A las causas profundas hay que añadir otras puntuales que activan la explosión: distanciamiento creciente de la juventud, y, en general de amplios sectores sociales, de la España oficial; deficiencias comprobables en el sector educativo; desorientación de la juventud, a caballo entre distintas subculturas y el afán de integración, y un largo etcétera. Una última causa puntual, sin embargo, no quiero dejar de mencionar: el hecho de que el ministerio haya llevado adelante con enormes dificultades una política de cambio y de mejora, por muy críticos que quepa ser frente algunas decisiones o programas, ha contribuido, paradójicamente, a que cuajase la protesta.

Allí donde hay cambios o expectativa de cambios suele acumularse la protesta.

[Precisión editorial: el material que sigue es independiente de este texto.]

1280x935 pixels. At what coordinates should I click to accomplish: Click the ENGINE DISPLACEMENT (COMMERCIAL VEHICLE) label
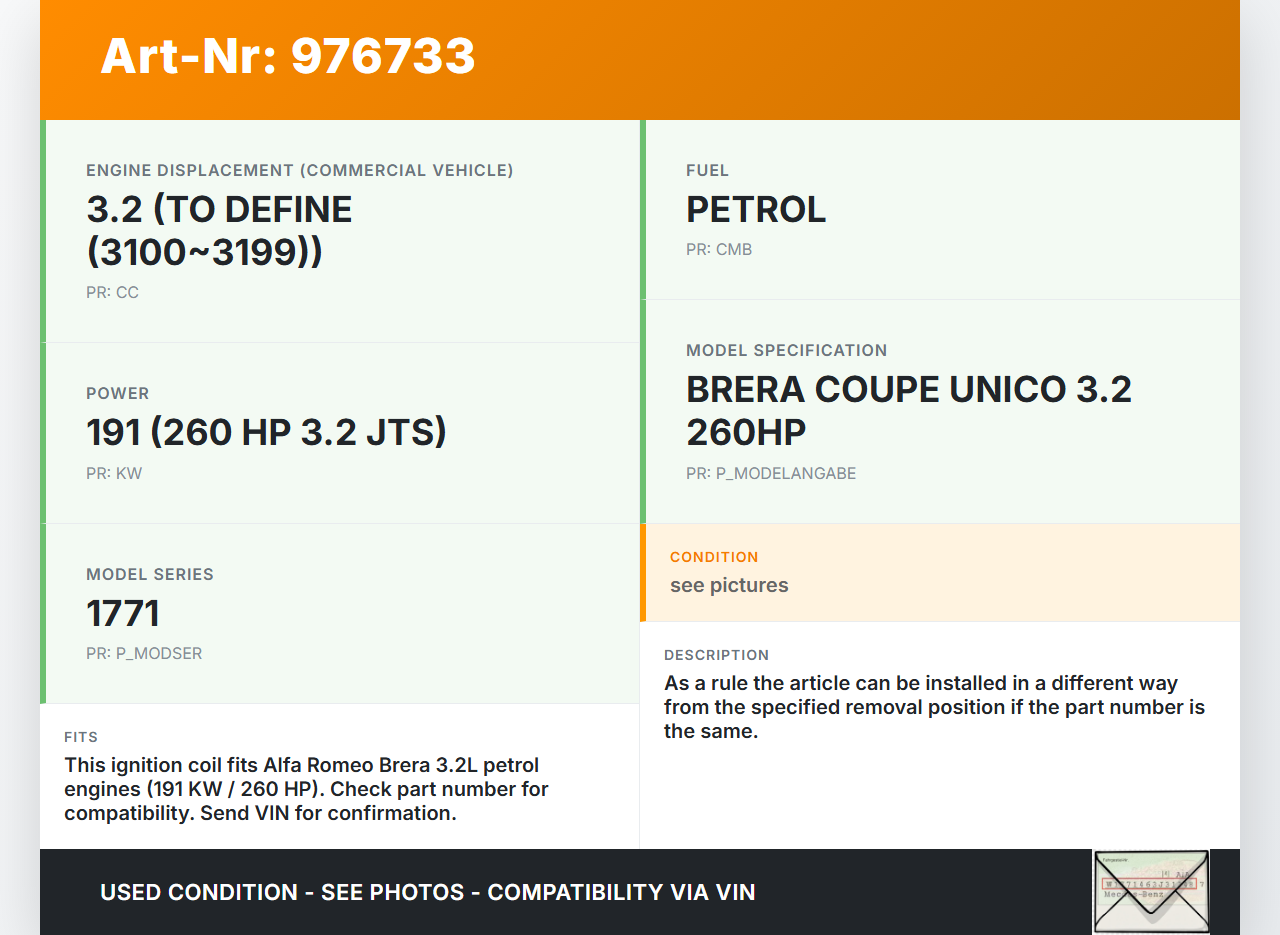pos(300,171)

Para desconcierto de gobernantes, no cabe escapar fácilmente al dilema: o bien se realiza una política de contención, sin expectativa de cambio, lo que produce sumisos y resignados, o bien una de transformación, que moviliza a descontentos y alborotadores. Que el ministerio haya marchado por esta segunda vía, confirmada con las actuales manifestaciones, le honra. Confío en que de esta experiencia no saque alguno la conclusión de todos los reaccionarios que pasan por realistas o pragmáticos: para disfrutar tranquilo del poder más vale la paz de los cementerios.